**WHAT YOU HAVE TO DO:**
Of all the lines below, return only those starting with the line holding "This screenshot has height=341, width=607." and going on through the line holding "Click the coffee", exactly as written.
*** Block opens ***
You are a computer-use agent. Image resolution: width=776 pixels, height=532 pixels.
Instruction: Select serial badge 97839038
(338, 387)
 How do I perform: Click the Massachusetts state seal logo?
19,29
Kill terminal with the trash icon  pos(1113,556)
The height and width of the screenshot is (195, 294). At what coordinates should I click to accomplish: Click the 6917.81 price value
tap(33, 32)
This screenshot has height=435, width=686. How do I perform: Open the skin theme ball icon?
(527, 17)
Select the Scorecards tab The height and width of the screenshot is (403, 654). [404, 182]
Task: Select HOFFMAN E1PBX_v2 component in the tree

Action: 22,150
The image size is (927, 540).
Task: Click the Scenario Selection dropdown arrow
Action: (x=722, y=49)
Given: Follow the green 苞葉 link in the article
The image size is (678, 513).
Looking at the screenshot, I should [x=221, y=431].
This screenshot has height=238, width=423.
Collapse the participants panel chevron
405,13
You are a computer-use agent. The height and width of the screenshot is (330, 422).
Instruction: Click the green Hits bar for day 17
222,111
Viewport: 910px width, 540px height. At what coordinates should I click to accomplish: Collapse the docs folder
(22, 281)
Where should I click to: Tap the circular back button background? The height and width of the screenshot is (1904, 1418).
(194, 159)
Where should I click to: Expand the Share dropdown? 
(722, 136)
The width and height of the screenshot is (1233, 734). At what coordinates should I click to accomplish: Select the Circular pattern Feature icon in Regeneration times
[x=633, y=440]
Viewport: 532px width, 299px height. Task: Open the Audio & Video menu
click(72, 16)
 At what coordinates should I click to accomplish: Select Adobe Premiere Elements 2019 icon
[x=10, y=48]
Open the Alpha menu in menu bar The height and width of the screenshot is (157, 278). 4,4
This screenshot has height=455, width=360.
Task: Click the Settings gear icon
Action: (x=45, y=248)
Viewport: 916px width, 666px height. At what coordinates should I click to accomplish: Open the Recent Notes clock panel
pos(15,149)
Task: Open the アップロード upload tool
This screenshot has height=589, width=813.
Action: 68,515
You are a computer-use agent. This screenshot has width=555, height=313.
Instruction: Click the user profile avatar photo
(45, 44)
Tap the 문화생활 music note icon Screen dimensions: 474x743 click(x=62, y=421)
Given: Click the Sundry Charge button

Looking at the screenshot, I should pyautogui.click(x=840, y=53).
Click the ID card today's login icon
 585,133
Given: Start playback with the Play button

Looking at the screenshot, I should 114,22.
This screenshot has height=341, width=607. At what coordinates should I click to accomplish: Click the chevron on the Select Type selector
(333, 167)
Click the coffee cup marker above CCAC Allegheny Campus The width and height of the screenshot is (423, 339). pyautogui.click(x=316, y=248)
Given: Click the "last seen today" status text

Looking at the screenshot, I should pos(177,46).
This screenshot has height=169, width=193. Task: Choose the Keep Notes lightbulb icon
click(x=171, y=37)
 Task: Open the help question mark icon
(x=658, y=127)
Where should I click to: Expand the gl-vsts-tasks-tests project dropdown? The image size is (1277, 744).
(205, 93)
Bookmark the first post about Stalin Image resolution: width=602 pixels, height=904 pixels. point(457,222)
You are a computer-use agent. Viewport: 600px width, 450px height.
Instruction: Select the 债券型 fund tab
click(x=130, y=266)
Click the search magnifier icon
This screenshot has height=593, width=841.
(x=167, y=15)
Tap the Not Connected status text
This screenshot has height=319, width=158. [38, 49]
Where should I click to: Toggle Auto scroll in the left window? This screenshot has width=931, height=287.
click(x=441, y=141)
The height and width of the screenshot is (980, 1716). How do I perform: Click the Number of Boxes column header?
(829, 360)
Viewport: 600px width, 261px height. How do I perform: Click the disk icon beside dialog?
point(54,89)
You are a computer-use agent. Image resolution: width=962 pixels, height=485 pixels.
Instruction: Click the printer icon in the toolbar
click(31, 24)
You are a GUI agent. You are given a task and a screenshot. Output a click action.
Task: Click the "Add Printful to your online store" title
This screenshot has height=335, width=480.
*** Block closes ***
**ANSWER BELOW:**
This screenshot has height=341, width=607. At what coordinates should I click to accomplish: Click the chevron on the Select Type selector
(333, 167)
Click the coffee cup marker above CCAC Allegheny Campus The width and height of the screenshot is (423, 339). pyautogui.click(x=316, y=248)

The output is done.